(Word and element pointing entries)
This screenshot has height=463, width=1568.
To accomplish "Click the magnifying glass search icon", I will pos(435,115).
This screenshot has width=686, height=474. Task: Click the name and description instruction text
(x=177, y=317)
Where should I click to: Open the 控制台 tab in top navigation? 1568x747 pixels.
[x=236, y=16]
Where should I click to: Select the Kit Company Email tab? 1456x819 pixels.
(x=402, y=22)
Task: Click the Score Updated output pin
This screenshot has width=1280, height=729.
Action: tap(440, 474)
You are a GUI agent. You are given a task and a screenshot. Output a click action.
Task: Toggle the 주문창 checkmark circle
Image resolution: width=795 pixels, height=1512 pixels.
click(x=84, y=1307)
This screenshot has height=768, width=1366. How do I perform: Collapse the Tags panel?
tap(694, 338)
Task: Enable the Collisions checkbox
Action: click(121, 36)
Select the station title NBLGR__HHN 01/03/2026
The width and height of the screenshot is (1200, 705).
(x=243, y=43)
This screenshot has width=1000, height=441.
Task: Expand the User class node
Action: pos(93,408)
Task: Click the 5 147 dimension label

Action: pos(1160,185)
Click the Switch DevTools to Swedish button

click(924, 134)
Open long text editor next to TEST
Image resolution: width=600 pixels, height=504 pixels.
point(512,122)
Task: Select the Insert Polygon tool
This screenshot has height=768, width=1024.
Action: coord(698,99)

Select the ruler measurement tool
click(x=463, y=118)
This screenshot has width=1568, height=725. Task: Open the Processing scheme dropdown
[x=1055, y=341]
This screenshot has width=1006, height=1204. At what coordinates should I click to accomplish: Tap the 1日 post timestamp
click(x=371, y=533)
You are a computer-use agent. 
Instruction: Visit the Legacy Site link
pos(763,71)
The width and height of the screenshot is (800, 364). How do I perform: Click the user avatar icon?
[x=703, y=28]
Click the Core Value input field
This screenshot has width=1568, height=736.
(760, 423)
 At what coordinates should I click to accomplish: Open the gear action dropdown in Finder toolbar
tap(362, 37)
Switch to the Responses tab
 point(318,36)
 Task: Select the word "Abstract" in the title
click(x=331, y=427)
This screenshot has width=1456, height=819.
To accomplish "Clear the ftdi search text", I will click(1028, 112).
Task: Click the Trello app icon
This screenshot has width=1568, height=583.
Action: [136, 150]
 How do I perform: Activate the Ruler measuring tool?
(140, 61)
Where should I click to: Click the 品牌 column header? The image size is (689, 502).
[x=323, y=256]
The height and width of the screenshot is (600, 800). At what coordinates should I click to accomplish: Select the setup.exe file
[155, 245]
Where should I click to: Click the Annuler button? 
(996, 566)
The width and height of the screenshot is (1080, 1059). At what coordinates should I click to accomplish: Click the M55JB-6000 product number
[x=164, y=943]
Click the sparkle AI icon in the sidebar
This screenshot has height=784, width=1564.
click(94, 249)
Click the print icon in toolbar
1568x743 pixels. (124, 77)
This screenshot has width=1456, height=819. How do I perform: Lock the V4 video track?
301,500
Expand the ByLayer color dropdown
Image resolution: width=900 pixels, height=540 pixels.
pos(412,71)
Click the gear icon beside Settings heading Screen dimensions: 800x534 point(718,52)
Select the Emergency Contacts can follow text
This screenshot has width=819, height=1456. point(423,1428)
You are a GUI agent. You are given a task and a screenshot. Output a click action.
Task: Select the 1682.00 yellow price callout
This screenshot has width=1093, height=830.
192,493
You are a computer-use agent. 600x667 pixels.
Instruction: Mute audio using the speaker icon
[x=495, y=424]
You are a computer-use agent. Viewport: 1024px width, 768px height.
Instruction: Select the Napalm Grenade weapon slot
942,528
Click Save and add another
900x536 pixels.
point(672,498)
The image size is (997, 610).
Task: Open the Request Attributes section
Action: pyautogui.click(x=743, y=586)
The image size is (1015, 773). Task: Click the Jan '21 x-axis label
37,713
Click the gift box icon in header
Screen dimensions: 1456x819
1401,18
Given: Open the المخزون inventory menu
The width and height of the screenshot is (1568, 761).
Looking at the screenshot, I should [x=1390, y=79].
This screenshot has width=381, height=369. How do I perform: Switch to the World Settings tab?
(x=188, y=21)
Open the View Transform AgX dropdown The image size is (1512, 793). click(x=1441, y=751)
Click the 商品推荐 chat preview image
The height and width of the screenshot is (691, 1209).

TASK INSTRUCTIONS
Extract everything from the line containing "You are a computer-use agent. 600x667 pixels." down to the line containing "Open the View", repeating those lines exactly.

RESPONSE FOR THIS EXERCISE
You are a computer-use agent. 600x667 pixels.
Instruction: Mute audio using the speaker icon
[x=495, y=424]
You are a computer-use agent. Viewport: 1024px width, 768px height.
Instruction: Select the Napalm Grenade weapon slot
942,528
Click Save and add another
900x536 pixels.
point(672,498)
The image size is (997, 610).
Task: Open the Request Attributes section
Action: pyautogui.click(x=743, y=586)
The image size is (1015, 773). Task: Click the Jan '21 x-axis label
37,713
Click the gift box icon in header
Screen dimensions: 1456x819
1401,18
Given: Open the المخزون inventory menu
The width and height of the screenshot is (1568, 761).
Looking at the screenshot, I should [x=1390, y=79].
This screenshot has width=381, height=369. How do I perform: Switch to the World Settings tab?
(x=188, y=21)
Open the View Transform AgX dropdown The image size is (1512, 793). click(x=1441, y=751)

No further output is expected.